* _PROBLEM TO SOLVE_
Return all records exactly. Nothing may be added.

* _DATA RECORDS_
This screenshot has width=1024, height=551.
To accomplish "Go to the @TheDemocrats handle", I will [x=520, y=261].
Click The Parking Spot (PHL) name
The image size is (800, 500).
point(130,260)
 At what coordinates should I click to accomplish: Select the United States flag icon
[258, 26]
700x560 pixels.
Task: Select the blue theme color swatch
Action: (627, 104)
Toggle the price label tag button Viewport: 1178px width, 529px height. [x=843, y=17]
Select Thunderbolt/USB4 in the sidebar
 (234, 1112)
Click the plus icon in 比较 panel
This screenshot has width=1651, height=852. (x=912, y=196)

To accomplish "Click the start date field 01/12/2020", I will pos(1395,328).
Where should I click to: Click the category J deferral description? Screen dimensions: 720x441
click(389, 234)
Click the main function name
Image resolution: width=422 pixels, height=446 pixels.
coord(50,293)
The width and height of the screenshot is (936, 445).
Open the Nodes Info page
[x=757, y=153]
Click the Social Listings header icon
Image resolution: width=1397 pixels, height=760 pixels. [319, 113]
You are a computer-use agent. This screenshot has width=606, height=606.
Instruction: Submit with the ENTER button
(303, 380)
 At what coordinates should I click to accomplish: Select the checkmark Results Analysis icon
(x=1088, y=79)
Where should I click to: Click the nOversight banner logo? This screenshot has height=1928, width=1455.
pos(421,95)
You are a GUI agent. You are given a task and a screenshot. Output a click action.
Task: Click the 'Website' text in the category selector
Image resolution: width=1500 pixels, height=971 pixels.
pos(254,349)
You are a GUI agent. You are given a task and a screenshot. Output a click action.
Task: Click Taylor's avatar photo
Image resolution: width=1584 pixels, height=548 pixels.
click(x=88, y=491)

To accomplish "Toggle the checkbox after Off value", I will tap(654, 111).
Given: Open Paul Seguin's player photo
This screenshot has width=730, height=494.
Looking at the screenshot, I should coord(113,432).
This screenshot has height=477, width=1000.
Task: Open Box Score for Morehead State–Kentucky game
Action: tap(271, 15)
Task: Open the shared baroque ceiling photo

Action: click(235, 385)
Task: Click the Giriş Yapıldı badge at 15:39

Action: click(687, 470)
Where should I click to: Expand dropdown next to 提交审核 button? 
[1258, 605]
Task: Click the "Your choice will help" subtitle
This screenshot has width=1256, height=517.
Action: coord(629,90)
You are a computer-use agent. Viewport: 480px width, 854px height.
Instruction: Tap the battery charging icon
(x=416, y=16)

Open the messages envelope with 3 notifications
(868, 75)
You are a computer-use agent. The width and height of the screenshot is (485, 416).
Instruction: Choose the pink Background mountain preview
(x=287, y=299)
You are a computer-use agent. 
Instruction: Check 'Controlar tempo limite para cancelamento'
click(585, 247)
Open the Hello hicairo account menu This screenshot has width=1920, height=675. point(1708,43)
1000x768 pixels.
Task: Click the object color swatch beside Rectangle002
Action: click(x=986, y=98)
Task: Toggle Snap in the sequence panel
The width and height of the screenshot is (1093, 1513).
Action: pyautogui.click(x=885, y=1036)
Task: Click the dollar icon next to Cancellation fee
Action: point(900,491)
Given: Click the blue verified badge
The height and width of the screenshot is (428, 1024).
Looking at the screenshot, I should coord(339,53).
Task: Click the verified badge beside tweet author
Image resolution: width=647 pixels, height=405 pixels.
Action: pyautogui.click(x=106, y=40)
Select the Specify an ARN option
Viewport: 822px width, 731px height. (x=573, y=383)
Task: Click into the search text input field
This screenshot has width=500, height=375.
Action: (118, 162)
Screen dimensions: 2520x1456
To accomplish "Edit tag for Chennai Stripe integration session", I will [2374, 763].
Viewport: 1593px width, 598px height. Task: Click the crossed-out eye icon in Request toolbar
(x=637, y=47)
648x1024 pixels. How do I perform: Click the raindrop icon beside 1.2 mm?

* _OUTPUT BELOW_
This screenshot has width=1024, height=551.
To accomplish "Go to the @TheDemocrats handle", I will [x=520, y=261].
Click The Parking Spot (PHL) name
The image size is (800, 500).
point(130,260)
 At what coordinates should I click to accomplish: Select the United States flag icon
[258, 26]
700x560 pixels.
Task: Select the blue theme color swatch
Action: (627, 104)
Toggle the price label tag button Viewport: 1178px width, 529px height. [x=843, y=17]
Select Thunderbolt/USB4 in the sidebar
 (234, 1112)
Click the plus icon in 比较 panel
This screenshot has width=1651, height=852. (x=912, y=196)

To accomplish "Click the start date field 01/12/2020", I will pos(1395,328).
Where should I click to: Click the category J deferral description? Screen dimensions: 720x441
click(389, 234)
Click the main function name
Image resolution: width=422 pixels, height=446 pixels.
coord(50,293)
The width and height of the screenshot is (936, 445).
Open the Nodes Info page
[x=757, y=153]
Click the Social Listings header icon
Image resolution: width=1397 pixels, height=760 pixels. [319, 113]
You are a computer-use agent. This screenshot has width=606, height=606.
Instruction: Submit with the ENTER button
(303, 380)
 At what coordinates should I click to accomplish: Select the checkmark Results Analysis icon
(x=1088, y=79)
Where should I click to: Click the nOversight banner logo? This screenshot has height=1928, width=1455.
pos(421,95)
You are a GUI agent. You are given a task and a screenshot. Output a click action.
Task: Click the 'Website' text in the category selector
Image resolution: width=1500 pixels, height=971 pixels.
pos(254,349)
You are a GUI agent. You are given a task and a screenshot. Output a click action.
Task: Click Taylor's avatar photo
Image resolution: width=1584 pixels, height=548 pixels.
click(x=88, y=491)

To accomplish "Toggle the checkbox after Off value", I will tap(654, 111).
Given: Open Paul Seguin's player photo
This screenshot has width=730, height=494.
Looking at the screenshot, I should coord(113,432).
This screenshot has height=477, width=1000.
Task: Open Box Score for Morehead State–Kentucky game
Action: tap(271, 15)
Task: Open the shared baroque ceiling photo

Action: click(235, 385)
Task: Click the Giriş Yapıldı badge at 15:39

Action: click(687, 470)
Where should I click to: Expand dropdown next to 提交审核 button? 
[1258, 605]
Task: Click the "Your choice will help" subtitle
This screenshot has width=1256, height=517.
Action: coord(629,90)
You are a computer-use agent. Viewport: 480px width, 854px height.
Instruction: Tap the battery charging icon
(x=416, y=16)

Open the messages envelope with 3 notifications
(868, 75)
You are a computer-use agent. The width and height of the screenshot is (485, 416).
Instruction: Choose the pink Background mountain preview
(x=287, y=299)
You are a computer-use agent. 
Instruction: Check 'Controlar tempo limite para cancelamento'
click(585, 247)
Open the Hello hicairo account menu This screenshot has width=1920, height=675. point(1708,43)
1000x768 pixels.
Task: Click the object color swatch beside Rectangle002
Action: click(x=986, y=98)
Task: Toggle Snap in the sequence panel
The width and height of the screenshot is (1093, 1513).
Action: pyautogui.click(x=885, y=1036)
Task: Click the dollar icon next to Cancellation fee
Action: point(900,491)
Given: Click the blue verified badge
The height and width of the screenshot is (428, 1024).
Looking at the screenshot, I should coord(339,53).
Task: Click the verified badge beside tweet author
Image resolution: width=647 pixels, height=405 pixels.
Action: pyautogui.click(x=106, y=40)
Select the Specify an ARN option
Viewport: 822px width, 731px height. (x=573, y=383)
Task: Click into the search text input field
This screenshot has width=500, height=375.
Action: (118, 162)
Screen dimensions: 2520x1456
To accomplish "Edit tag for Chennai Stripe integration session", I will [2374, 763].
Viewport: 1593px width, 598px height. Task: Click the crossed-out eye icon in Request toolbar
(x=637, y=47)
648x1024 pixels. How do I perform: Click the raindrop icon beside 1.2 mm?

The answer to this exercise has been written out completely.